_Requirement_
Within the records below is a range that opens at the line with "Image resolution: width=588" and closes at the line with "Open the 15.". Return that range word for word, both ends included, and only that range.

_Records for processing_
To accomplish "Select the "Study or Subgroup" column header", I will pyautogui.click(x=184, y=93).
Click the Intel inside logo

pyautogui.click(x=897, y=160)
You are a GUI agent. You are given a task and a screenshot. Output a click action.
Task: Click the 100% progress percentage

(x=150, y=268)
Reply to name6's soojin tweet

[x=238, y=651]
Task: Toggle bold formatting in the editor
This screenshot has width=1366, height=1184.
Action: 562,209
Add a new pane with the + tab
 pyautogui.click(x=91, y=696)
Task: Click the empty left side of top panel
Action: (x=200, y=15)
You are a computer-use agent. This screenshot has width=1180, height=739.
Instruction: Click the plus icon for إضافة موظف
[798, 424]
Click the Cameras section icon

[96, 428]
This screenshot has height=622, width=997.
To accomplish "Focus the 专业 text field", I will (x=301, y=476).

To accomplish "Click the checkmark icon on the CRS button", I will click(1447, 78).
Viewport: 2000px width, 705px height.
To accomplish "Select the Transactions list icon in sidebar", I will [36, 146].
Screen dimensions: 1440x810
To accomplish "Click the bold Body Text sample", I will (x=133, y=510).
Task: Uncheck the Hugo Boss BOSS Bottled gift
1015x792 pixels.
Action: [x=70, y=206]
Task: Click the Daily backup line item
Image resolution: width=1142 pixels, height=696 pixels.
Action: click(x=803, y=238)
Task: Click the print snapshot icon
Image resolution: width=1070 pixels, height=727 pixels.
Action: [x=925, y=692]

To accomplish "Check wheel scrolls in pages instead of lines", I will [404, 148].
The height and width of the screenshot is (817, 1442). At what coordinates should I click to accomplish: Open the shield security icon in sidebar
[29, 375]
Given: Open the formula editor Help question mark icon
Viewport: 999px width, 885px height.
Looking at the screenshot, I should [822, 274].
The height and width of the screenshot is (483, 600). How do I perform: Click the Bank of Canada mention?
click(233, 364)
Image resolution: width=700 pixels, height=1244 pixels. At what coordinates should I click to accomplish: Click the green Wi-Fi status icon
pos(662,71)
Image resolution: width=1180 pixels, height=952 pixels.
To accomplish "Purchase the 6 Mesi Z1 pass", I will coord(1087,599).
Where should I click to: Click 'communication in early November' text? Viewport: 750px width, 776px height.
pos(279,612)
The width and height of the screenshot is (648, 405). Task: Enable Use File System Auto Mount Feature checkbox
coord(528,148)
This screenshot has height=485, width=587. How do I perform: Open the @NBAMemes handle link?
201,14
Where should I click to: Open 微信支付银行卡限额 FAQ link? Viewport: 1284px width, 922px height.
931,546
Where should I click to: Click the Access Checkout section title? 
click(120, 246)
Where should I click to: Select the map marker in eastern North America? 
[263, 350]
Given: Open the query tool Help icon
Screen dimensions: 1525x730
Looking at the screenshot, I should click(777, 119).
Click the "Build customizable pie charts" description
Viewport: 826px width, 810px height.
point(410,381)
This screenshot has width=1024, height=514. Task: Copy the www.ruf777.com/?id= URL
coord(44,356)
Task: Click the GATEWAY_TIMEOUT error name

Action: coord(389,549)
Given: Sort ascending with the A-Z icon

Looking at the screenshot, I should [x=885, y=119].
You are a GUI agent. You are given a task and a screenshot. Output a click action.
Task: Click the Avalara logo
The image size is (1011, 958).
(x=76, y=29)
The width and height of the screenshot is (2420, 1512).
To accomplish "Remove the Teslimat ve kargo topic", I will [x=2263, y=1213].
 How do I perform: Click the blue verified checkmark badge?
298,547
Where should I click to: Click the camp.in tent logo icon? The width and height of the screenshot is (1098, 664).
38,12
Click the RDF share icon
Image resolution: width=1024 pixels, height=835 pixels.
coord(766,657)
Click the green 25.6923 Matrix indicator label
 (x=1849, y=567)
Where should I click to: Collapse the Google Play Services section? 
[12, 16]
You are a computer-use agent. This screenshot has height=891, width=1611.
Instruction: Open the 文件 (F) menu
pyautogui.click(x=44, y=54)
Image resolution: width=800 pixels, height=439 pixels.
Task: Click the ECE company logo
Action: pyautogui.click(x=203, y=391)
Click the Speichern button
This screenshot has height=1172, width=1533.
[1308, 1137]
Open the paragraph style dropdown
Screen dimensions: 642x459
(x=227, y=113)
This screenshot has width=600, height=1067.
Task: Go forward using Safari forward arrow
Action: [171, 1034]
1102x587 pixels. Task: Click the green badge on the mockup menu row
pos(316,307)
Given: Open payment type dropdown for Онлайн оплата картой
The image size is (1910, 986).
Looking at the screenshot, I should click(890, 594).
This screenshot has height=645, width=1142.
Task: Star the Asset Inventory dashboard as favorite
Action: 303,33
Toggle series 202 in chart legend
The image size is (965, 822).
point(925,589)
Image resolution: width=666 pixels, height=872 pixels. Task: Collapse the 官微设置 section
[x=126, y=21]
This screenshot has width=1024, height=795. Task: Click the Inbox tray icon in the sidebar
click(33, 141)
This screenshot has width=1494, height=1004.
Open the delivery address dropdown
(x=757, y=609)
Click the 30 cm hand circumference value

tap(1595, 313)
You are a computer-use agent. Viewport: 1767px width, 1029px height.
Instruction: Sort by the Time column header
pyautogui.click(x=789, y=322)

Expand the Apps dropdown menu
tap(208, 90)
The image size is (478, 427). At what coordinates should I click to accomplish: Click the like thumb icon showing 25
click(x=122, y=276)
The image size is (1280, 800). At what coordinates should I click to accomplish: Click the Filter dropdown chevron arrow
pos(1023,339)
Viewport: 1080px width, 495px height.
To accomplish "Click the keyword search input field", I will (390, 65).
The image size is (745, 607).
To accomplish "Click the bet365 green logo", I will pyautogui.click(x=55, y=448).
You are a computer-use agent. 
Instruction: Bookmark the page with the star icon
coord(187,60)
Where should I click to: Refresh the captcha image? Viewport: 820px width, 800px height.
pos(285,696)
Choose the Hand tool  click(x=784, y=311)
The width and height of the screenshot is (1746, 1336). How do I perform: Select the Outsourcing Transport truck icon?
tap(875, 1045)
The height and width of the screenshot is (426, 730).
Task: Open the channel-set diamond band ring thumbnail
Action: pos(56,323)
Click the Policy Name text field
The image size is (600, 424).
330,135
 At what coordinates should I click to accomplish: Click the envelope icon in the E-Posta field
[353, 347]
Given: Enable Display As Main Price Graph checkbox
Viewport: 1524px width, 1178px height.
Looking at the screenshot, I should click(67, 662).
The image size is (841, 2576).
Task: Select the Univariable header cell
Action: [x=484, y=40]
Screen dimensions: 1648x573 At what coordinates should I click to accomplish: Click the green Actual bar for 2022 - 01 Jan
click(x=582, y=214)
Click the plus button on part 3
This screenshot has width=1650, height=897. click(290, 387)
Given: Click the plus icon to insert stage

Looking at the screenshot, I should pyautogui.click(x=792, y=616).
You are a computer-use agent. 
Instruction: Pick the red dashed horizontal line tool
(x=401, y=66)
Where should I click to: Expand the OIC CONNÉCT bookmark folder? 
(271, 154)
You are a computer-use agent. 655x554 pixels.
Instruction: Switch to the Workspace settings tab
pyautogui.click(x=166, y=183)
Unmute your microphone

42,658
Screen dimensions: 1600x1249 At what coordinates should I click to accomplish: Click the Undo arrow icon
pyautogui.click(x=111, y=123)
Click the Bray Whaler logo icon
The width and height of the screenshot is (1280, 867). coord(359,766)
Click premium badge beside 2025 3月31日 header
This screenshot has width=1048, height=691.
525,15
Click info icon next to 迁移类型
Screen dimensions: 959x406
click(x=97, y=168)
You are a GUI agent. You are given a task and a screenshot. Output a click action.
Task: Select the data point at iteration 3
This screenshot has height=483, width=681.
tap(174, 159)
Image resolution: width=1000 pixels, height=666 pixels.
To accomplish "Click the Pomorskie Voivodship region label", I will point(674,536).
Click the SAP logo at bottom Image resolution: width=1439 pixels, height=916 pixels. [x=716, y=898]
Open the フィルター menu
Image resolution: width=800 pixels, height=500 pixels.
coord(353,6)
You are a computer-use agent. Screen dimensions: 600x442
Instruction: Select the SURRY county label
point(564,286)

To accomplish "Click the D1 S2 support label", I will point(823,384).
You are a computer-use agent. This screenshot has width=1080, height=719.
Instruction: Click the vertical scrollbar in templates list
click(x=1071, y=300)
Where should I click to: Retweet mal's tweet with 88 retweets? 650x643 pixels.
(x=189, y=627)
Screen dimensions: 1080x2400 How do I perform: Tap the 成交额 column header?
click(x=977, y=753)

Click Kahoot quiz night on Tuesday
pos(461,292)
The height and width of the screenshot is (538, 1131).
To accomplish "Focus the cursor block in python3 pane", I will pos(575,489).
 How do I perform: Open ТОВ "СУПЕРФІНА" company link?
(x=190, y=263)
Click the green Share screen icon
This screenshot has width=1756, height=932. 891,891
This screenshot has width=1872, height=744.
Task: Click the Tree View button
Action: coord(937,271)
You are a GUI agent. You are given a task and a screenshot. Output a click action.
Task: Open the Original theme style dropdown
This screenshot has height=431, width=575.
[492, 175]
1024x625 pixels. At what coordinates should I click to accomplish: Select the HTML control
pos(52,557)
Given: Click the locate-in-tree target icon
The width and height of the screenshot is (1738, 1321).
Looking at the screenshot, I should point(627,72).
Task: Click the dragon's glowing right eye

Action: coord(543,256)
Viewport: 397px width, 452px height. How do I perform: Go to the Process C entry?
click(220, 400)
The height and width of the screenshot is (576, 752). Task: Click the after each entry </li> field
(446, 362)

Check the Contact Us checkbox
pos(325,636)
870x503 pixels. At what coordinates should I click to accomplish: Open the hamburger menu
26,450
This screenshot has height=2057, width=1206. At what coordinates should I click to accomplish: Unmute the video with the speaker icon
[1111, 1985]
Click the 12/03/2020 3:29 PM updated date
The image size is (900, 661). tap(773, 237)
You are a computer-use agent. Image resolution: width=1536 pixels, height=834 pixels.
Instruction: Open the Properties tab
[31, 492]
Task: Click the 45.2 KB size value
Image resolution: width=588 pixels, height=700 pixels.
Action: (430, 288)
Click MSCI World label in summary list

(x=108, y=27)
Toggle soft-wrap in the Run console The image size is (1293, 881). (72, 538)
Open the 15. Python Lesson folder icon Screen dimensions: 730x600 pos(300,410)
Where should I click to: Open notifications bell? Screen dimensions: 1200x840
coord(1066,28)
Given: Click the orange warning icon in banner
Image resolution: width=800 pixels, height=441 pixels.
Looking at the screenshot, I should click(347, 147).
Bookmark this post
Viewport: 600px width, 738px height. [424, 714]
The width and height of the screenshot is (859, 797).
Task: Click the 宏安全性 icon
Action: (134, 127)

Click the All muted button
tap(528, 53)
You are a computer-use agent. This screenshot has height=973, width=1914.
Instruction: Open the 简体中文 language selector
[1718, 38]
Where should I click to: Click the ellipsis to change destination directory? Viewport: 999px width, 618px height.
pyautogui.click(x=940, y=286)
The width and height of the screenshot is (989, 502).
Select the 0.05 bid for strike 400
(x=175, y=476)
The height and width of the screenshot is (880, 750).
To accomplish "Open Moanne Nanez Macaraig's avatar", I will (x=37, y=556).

_Response to this task_
Image resolution: width=588 pixels, height=700 pixels.
Action: (430, 288)
Click MSCI World label in summary list

(x=108, y=27)
Toggle soft-wrap in the Run console The image size is (1293, 881). (72, 538)
Open the 15. Python Lesson folder icon Screen dimensions: 730x600 pos(300,410)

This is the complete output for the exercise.